### EXERCISE BRIEF
Please copy each line of the records below that holds the word "computer".

━━━━━ DATA FOR PROCESSING

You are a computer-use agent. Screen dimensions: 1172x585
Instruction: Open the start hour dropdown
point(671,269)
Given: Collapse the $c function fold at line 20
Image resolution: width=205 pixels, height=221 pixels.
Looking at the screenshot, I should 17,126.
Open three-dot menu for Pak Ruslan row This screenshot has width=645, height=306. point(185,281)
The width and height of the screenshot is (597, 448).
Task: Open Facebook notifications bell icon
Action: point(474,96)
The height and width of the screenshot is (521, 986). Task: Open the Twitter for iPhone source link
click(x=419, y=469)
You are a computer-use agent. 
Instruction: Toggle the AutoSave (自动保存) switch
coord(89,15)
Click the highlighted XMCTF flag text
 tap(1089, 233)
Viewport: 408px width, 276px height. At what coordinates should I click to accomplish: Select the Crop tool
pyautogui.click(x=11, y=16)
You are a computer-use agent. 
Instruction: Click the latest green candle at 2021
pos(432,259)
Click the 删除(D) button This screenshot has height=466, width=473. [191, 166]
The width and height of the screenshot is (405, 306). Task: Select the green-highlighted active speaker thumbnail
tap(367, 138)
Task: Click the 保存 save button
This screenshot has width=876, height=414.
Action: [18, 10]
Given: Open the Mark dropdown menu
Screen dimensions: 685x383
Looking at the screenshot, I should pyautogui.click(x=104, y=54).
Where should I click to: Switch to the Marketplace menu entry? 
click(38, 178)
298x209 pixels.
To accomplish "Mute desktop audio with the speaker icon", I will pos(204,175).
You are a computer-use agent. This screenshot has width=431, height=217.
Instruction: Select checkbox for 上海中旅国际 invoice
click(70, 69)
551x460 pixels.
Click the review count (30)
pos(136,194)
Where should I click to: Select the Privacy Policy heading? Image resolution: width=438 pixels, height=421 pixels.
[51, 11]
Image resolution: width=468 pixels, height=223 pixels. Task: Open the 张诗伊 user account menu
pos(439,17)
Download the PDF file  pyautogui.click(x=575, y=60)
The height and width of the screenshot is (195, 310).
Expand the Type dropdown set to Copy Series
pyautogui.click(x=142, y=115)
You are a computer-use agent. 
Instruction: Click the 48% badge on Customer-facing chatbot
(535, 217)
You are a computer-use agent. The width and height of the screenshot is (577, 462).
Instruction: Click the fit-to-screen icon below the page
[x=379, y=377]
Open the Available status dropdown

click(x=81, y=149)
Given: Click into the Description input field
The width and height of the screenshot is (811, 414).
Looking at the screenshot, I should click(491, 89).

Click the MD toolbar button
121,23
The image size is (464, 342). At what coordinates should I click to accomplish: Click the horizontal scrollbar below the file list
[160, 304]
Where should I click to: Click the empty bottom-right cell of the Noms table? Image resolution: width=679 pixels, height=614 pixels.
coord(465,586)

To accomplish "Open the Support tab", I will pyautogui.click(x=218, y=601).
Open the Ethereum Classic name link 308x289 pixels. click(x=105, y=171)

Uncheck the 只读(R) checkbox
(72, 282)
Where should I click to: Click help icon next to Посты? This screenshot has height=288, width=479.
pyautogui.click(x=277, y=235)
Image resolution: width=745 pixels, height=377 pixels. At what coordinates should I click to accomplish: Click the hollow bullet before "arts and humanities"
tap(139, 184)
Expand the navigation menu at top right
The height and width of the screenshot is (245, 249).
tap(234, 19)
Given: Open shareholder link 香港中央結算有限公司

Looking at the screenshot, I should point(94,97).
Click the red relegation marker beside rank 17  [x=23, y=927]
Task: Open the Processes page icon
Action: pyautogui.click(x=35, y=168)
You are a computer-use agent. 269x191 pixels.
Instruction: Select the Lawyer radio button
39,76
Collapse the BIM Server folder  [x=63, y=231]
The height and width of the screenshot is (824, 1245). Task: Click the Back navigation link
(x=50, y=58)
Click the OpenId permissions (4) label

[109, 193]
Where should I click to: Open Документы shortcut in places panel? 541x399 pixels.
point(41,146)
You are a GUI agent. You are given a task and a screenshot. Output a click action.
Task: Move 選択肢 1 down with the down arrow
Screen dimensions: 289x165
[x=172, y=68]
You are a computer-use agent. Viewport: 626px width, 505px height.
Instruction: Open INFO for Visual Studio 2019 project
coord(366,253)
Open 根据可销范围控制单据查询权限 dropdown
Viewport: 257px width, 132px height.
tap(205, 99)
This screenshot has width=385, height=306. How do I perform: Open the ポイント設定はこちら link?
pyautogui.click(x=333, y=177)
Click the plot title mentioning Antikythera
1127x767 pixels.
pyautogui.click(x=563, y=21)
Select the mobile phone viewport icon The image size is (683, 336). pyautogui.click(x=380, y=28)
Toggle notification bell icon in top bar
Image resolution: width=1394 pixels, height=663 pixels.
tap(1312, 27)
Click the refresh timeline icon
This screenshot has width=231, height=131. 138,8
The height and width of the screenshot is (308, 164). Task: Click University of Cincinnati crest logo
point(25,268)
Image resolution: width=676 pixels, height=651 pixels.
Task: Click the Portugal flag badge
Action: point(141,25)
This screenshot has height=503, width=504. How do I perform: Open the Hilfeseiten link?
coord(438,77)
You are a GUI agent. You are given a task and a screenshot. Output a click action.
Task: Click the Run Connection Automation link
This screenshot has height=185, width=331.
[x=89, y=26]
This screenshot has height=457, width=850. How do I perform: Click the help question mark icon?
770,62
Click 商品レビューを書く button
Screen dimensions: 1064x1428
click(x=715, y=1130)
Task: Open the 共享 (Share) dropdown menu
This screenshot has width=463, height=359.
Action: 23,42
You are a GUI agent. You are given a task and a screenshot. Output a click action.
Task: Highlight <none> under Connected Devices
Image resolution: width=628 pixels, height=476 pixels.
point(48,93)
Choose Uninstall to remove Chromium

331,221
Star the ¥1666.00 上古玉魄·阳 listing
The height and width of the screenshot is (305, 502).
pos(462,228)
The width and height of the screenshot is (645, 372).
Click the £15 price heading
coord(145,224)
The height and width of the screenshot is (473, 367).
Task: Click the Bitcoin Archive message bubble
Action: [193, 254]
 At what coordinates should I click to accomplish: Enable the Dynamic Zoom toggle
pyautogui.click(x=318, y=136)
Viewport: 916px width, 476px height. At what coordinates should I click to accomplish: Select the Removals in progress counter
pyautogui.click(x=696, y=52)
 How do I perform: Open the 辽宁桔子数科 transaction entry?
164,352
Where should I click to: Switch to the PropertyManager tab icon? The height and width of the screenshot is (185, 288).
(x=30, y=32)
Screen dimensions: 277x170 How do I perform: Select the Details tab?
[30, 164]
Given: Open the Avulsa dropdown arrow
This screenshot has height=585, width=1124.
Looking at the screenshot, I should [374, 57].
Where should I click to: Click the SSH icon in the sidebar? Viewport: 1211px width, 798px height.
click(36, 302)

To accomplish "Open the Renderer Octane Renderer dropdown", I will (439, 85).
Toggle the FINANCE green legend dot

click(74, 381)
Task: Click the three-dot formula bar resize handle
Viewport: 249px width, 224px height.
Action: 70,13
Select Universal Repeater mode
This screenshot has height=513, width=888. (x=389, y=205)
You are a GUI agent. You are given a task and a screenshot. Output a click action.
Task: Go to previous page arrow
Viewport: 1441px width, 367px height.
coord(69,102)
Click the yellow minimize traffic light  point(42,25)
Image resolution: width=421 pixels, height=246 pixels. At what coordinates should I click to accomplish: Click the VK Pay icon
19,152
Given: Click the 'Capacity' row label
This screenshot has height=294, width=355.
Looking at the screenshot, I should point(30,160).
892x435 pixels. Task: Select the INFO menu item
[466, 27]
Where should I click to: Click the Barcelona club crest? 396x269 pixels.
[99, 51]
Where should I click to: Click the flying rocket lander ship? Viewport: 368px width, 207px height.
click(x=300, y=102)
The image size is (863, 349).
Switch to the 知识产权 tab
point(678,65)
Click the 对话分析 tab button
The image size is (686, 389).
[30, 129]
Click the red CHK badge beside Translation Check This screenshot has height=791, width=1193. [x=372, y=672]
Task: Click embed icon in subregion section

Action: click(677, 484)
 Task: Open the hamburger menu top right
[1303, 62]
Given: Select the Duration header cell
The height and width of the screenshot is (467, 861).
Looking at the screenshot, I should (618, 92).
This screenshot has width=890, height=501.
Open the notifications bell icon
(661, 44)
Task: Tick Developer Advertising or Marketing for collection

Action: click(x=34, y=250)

━━━━━━━━━━

### ANSWER FOR THE TASK
You are a computer-use agent. Screen dimensions: 1172x585
You are a computer-use agent. 
You are a computer-use agent. 
You are a computer-use agent. This screenshot has width=431, height=217.
You are a computer-use agent. 
You are a computer-use agent. The width and height of the screenshot is (577, 462).
You are a computer-use agent. 269x191 pixels.
You are a computer-use agent. Viewport: 626px width, 505px height.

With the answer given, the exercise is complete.